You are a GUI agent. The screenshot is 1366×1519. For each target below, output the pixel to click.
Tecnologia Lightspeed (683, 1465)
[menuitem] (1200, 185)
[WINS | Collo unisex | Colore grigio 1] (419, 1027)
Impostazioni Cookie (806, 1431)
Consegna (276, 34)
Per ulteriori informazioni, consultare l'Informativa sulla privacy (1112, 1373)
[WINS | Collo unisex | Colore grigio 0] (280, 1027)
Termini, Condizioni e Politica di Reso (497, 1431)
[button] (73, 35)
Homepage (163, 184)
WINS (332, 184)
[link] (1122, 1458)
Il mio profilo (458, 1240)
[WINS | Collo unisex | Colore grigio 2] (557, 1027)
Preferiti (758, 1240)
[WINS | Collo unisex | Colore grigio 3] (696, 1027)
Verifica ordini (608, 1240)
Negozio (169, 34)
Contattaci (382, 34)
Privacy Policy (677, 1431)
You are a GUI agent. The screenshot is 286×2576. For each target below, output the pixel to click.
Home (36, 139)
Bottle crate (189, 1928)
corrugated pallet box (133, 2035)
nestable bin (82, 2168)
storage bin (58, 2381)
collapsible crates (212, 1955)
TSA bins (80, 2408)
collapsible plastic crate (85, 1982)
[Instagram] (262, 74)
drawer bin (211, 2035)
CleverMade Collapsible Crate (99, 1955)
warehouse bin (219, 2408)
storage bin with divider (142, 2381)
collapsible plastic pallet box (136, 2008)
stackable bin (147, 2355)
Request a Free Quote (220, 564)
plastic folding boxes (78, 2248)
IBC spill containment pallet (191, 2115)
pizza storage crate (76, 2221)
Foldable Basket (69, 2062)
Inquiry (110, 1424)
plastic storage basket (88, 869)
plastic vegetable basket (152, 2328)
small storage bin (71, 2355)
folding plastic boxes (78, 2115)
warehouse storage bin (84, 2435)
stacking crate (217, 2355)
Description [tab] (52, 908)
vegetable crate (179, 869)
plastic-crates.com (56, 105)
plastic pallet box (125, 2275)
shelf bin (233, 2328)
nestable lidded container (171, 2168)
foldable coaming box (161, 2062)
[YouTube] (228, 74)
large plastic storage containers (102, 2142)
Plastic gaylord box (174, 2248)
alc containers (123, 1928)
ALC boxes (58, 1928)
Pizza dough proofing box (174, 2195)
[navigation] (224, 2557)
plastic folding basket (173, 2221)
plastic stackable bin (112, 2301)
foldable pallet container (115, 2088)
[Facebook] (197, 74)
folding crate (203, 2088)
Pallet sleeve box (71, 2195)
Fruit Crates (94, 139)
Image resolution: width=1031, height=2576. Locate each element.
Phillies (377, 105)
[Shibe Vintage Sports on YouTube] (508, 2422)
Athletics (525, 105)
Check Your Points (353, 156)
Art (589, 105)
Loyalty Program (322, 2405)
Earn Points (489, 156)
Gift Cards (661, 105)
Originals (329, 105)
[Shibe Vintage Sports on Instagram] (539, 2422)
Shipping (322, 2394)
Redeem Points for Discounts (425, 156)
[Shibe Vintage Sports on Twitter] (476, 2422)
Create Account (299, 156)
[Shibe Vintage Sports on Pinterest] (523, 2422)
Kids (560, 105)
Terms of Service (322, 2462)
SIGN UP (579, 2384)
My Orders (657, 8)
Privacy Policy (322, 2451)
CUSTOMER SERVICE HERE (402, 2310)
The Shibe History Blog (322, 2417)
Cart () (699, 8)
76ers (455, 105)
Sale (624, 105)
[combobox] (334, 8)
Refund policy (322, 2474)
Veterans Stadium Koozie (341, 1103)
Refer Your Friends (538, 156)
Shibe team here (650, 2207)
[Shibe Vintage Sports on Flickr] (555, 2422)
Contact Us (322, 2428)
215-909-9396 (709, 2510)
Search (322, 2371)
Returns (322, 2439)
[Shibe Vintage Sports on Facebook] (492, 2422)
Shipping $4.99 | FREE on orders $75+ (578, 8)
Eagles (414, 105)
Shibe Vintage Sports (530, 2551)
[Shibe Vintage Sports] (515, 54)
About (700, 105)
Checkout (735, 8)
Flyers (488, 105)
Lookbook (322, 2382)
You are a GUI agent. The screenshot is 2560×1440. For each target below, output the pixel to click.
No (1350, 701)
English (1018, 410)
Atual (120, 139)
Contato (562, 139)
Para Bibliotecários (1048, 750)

Task to complete >> Set down the material exactly, keeping every line.

Problem solution >>
You are a GUI agent. The screenshot is 1366×1519. For each target below, output the pixel to click.
Tecnologia Lightspeed (683, 1465)
[menuitem] (1200, 185)
[WINS | Collo unisex | Colore grigio 1] (419, 1027)
Impostazioni Cookie (806, 1431)
Consegna (276, 34)
Per ulteriori informazioni, consultare l'Informativa sulla privacy (1112, 1373)
[WINS | Collo unisex | Colore grigio 0] (280, 1027)
Termini, Condizioni e Politica di Reso (497, 1431)
[button] (73, 35)
Homepage (163, 184)
WINS (332, 184)
[link] (1122, 1458)
Il mio profilo (458, 1240)
[WINS | Collo unisex | Colore grigio 2] (557, 1027)
Preferiti (758, 1240)
[WINS | Collo unisex | Colore grigio 3] (696, 1027)
Verifica ordini (608, 1240)
Negozio (169, 34)
Contattaci (382, 34)
Privacy Policy (677, 1431)
You are a GUI agent. The screenshot is 286×2576. For each target below, output the pixel to click.
Home (36, 139)
Bottle crate (189, 1928)
corrugated pallet box (133, 2035)
nestable bin (82, 2168)
storage bin (58, 2381)
collapsible crates (212, 1955)
TSA bins (80, 2408)
collapsible plastic crate (85, 1982)
[Instagram] (262, 74)
drawer bin (211, 2035)
CleverMade Collapsible Crate (99, 1955)
warehouse bin (219, 2408)
storage bin with divider (142, 2381)
collapsible plastic pallet box (136, 2008)
stackable bin (147, 2355)
Request a Free Quote (220, 564)
plastic folding boxes (78, 2248)
IBC spill containment pallet (191, 2115)
pizza storage crate (76, 2221)
Foldable Basket (69, 2062)
Inquiry (110, 1424)
plastic storage basket (88, 869)
plastic vegetable basket (152, 2328)
small storage bin (71, 2355)
folding plastic boxes (78, 2115)
warehouse storage bin (84, 2435)
stacking crate (217, 2355)
Description [tab] (52, 908)
vegetable crate (179, 869)
plastic-crates.com (56, 105)
plastic pallet box (125, 2275)
shelf bin (233, 2328)
nestable lidded container (171, 2168)
foldable coaming box (161, 2062)
[YouTube] (228, 74)
large plastic storage containers (102, 2142)
Plastic gaylord box (174, 2248)
alc containers (123, 1928)
ALC boxes (58, 1928)
Pizza dough proofing box (174, 2195)
[navigation] (224, 2557)
plastic folding basket (173, 2221)
plastic stackable bin (112, 2301)
foldable pallet container (115, 2088)
[Facebook] (197, 74)
folding crate (203, 2088)
Pallet sleeve box (71, 2195)
Fruit Crates (94, 139)
Image resolution: width=1031, height=2576. Locate each element.
Phillies (377, 105)
[Shibe Vintage Sports on YouTube] (508, 2422)
Athletics (525, 105)
Check Your Points (353, 156)
Art (589, 105)
Loyalty Program (322, 2405)
Earn Points (489, 156)
Gift Cards (661, 105)
Originals (329, 105)
[Shibe Vintage Sports on Instagram] (539, 2422)
Shipping (322, 2394)
Redeem Points for Discounts (425, 156)
[Shibe Vintage Sports on Twitter] (476, 2422)
Create Account (299, 156)
[Shibe Vintage Sports on Pinterest] (523, 2422)
Kids (560, 105)
Terms of Service (322, 2462)
SIGN UP (579, 2384)
My Orders (657, 8)
Privacy Policy (322, 2451)
CUSTOMER SERVICE HERE (402, 2310)
The Shibe History Blog (322, 2417)
Cart () (699, 8)
76ers (455, 105)
Sale (624, 105)
[combobox] (334, 8)
Refund policy (322, 2474)
Veterans Stadium Koozie (341, 1103)
Refer Your Friends (538, 156)
Shibe team here (650, 2207)
[Shibe Vintage Sports on Flickr] (555, 2422)
Contact Us (322, 2428)
215-909-9396 (709, 2510)
Search (322, 2371)
Returns (322, 2439)
[Shibe Vintage Sports on Facebook] (492, 2422)
Shipping $4.99 | FREE on orders $75+ (578, 8)
Eagles (414, 105)
Shibe Vintage Sports (530, 2551)
[Shibe Vintage Sports] (515, 54)
About (700, 105)
Checkout (735, 8)
Flyers (488, 105)
Lookbook (322, 2382)
You are a GUI agent. The screenshot is 2560×1440. For each target below, output the pixel to click.
No (1350, 701)
English (1018, 410)
Atual (120, 139)
Contato (562, 139)
Para Bibliotecários (1048, 750)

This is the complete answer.